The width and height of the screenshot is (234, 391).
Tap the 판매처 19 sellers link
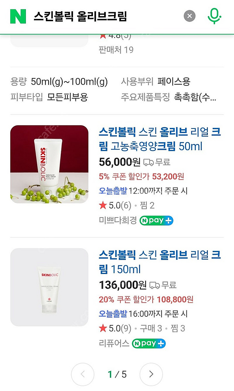[x=116, y=50]
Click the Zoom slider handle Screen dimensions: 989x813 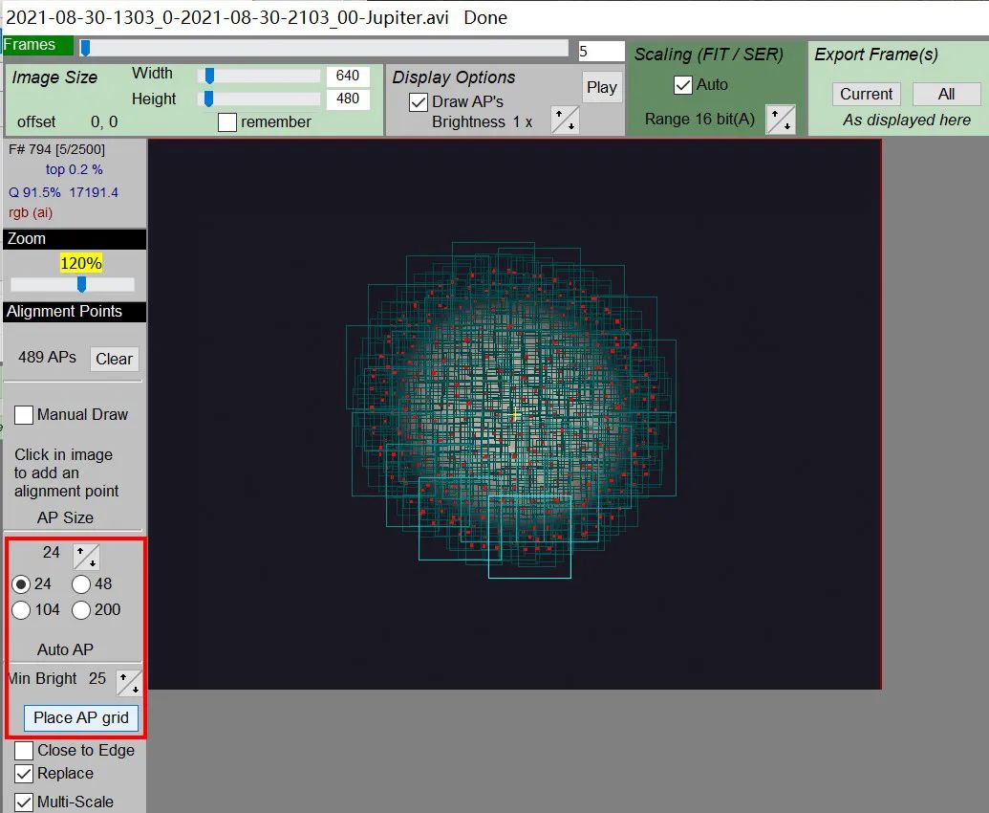[x=81, y=284]
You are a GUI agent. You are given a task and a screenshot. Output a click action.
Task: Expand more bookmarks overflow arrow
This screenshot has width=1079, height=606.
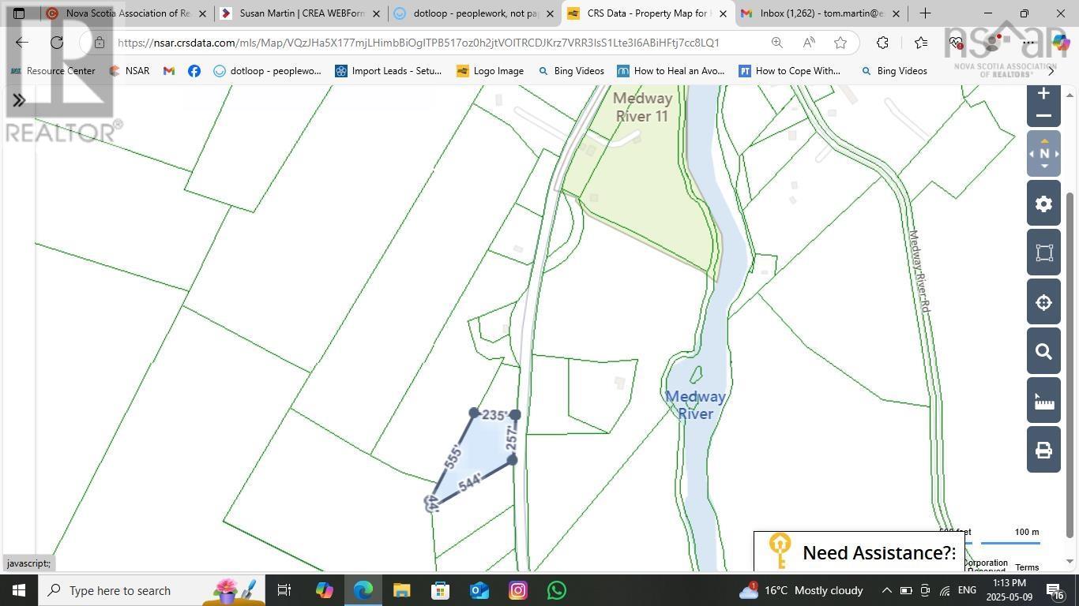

· · · ·

Pick out every line in the rows above that contains the word "width", with case counting, and copy each one.

The width and height of the screenshot is (234, 391).
This screenshot has width=1079, height=606.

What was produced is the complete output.